Skip to content

Latest commit

 

History

History

README.md

Preprocessing

  • Construction of binarized data with shared vocabulary

    • Input data is plain text such as following example
    australia 's current account deficit shrunk by a record 7.07 billion dollars -lrb- 6.04 billion us -rrb- in the june quarter due to soaring commodity prices , figures released monday showed .
    at least two people were killed in a suspected bomb attack on a passenger bus in the strife-torn southern philippines on monday , the military said .
    australian shares closed down 0.3 percent monday following a weak lead from the united states and lower commodity prices , dealers said .
    
python preprocess.py --source-lang SOURCE_SUFFIX --target-lang TARGET_SUFFIX 
--trainpref PREFIX_PATH_TO_TRAIN_DATA --validpref PREFIX_PATH_TO_VALID_DATA 
--joined-dictionary  --destdir PREPROCESS_PATH
  • If source file name of training data is text.source and target file name of training data is text.target, please set SOURCE_SUFFIX=source, TARGET_SUFFIX=target, PREFIX_PATH_TO_TRAIN_DATA=text

  • Preprocessing to test file

python preprocess.py --source-lang SOURCE_SUFFIX --target-lang TARGET_SUFFIX 
--tgtdict PATH_TO_TARGET_DICT --srcdict PATH_TO_SOURCE_DICT 
--testpref PREFIX_PATH_TO_TEST_DATA --destdir PREPROCESS_TEST_PATH

Training

  • E.g., training Transformer+LRPE+PE on 4 GPU machine

    • +LRPE: --represent-length-by-lrpe

    • +LDPE: --represent-length-by-ldpe

    • +PE: --ordinary-sinpos

python train.py PREPROCESS_PATH --source-lang SOURCE_SUFFIX --target-lang TARGET_SUFFIX 
--arch transformer_wmt_en_de --optimizer adam --adam-betas '(0.9, 0.98)' --clip-norm 0.0 
--lr-scheduler inverse_sqrt --warmup-init-lr 1e-07  --warmup-updates 4000 --lr 0.001 --min-lr 1e-09 
--dropout 0.3 --weight-decay 0.0 --criterion label_smoothed_cross_entropy --label-smoothing 0.1 
--max-tokens 3584 --seed 2723 --max-epoch 100 --update-freq 16 --share-all-embeddings 
--represent-length-by-lrpe --ordinary-sinpos --save-dir PATH_TO_SAVE_MODEL
  • If you run the training process on 1 GPU, please modify update freq 16 -> 64

  • Averaging last 10 checkpoints

python scripts/average_checkpoints.py --inputs PATH_TO_SAVE_MODEL --num-epoch-checkpoints 10 --output PATH_TO_AVERAGED_MODEL

Generation

  1. Generate headlines in the constraint of 75 characters
python generate.py PREPROCESS_TEST_PATH --source-lang SOURCE_SUFFIX --target-lang TARGET_SUFFIX 
--path PATH_TO_AVERAGED_MODEL --desired-length 75 --batch-size 32 --beam 5 
| grep '^H' | sed 's/^H\-//g' | sort -t 'TAB' -k1,1 -n | cut -f 3-
  1. Generate n-best headlines and re-ranking
  • Generate n-best headlines (n = 20 in the following example)

### [PROVIDED DATA]
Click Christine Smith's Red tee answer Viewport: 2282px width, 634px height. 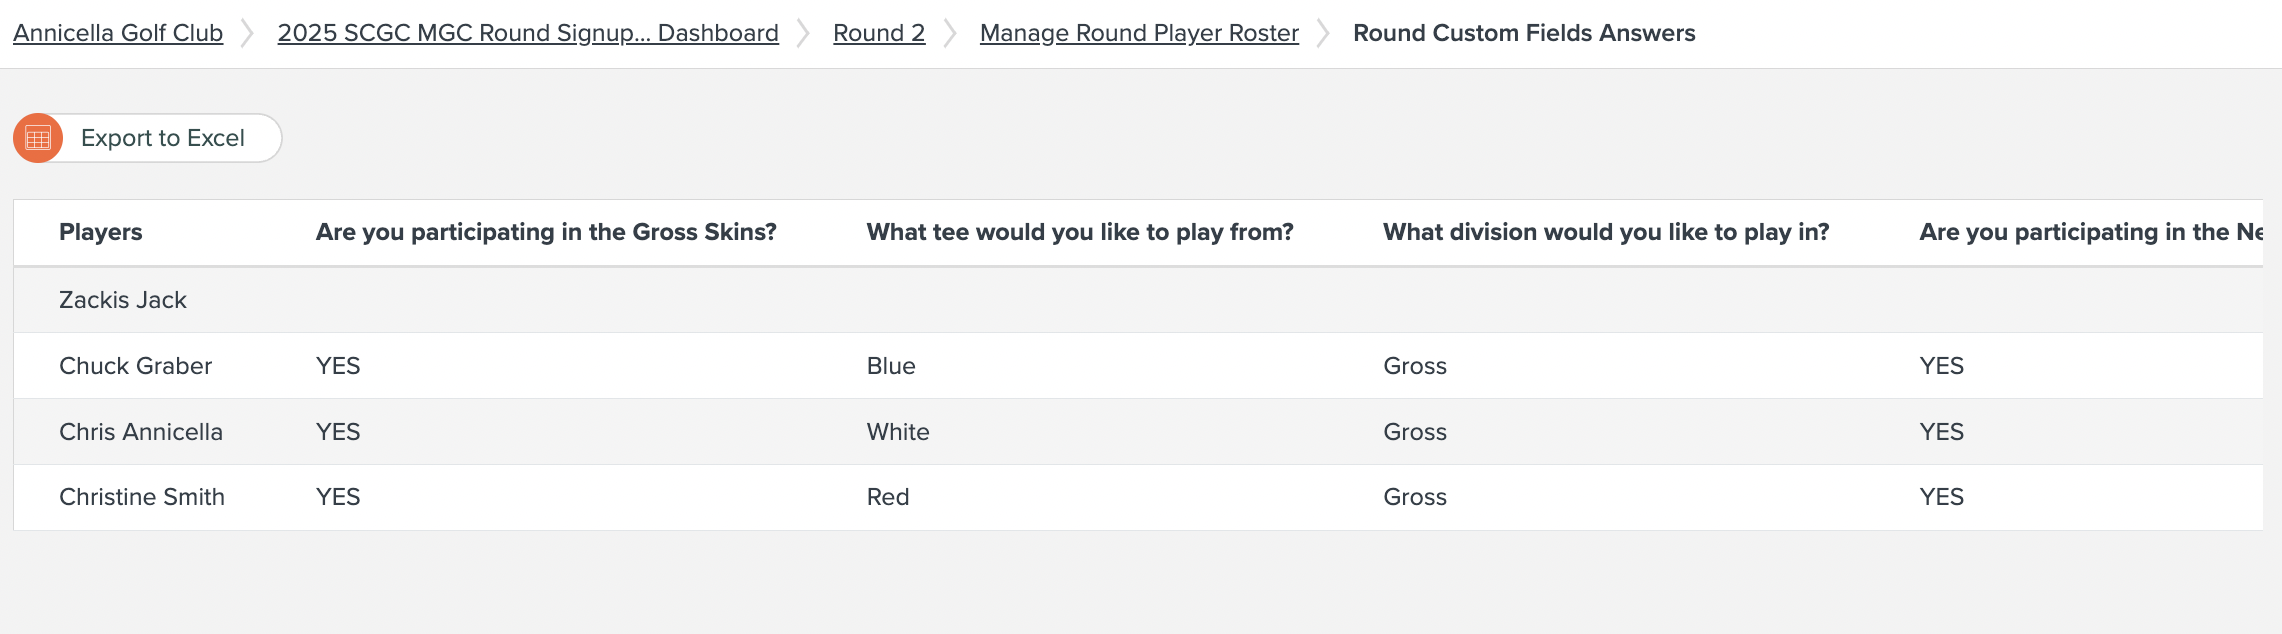click(887, 497)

### [REQUIREMENTS]
Repeat word for word the part of the README above that runs from "at least two" up to and including "dealers said .".

### [ANSWER IN FULL]
at least two people were killed in a suspected bomb attack on a passenger bus in the strife-torn southern philippines on monday , the military said .
    australian shares closed down 0.3 percent monday following a weak lead from the united states and lower commodity prices , dealers said .